Hello. I am a novice programmer, having dabbled in C/C++ and BASH scripting. I know very little C/C++, but have gotten pretty far with BASH scripting.

I am looking to make a backup/cloning solution similar in functionality to Acronis True Image Home. I know that there are similar things available already, including (but not limited to) G4U/G4L, Clonezilla, Partimage, ntfsclone, etc., but I have found that none of these do what I want them to, which is this:

I want to be able to efficiently create an archive of a filesystem that is efficiently compressed, fast to decompress, and (here's the crucial part) allows the user to pull out single files from anywhere in the archive without having to read the entire archive's compressed data.
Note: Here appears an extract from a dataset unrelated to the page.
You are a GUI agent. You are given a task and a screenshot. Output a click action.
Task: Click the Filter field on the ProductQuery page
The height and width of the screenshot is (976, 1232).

Here's what I plan to do (the jest of it):

1) Copy the filesystem information, such as NTFS indexes, tables, etc., hopefully by using a pre-existing library, such as libntfs3g or some such (still need to learn how to integrate 3rd party libraries with my program...).

2) Copy the actual data (files, folders, etc.), one directory at the time, starting at the ends of the directory tree (like C:\rootleveldir\anotherdir\endofdirectorytree\), and compressing each directory into its own archive. This will recurse backward from the ends of the tree, until it reaches the root directory. At this point, many compressed archives will exist on the backup media.

3) Archive all of the compressed data and the filesystem info, arranged in it's original structure, into one non-compressed archive (for faster retrieval).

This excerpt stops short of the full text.